■ THE TASK ■
From first line to last, print the records exactly, but leave out the pictures.

GIVEN RECORDS START

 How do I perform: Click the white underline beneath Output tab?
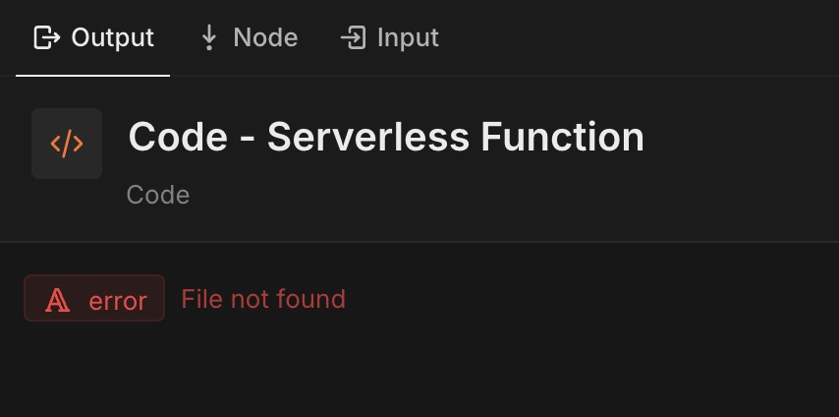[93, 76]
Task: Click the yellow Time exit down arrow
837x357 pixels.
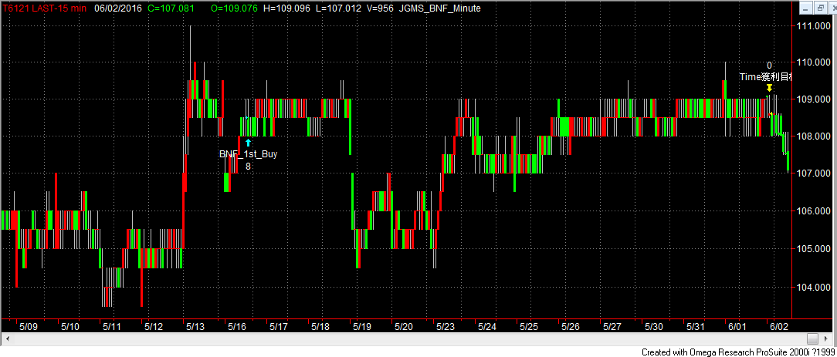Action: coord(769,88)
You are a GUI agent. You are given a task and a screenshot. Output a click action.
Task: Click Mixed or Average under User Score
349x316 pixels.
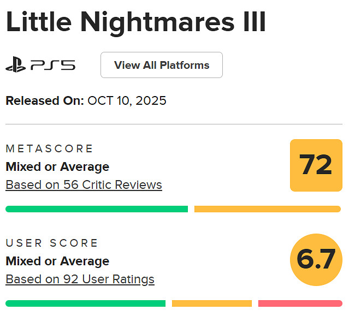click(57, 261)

GIVEN RECORDS END

■ SOLUTION ■
 How do I perform: Click the white underline beneath Output tab?
[93, 76]
Task: Click the yellow Time exit down arrow
837x357 pixels.
Action: coord(769,88)
You are a GUI agent. You are given a task and a screenshot. Output a click action.
Task: Click Mixed or Average under User Score
349x316 pixels.
click(57, 261)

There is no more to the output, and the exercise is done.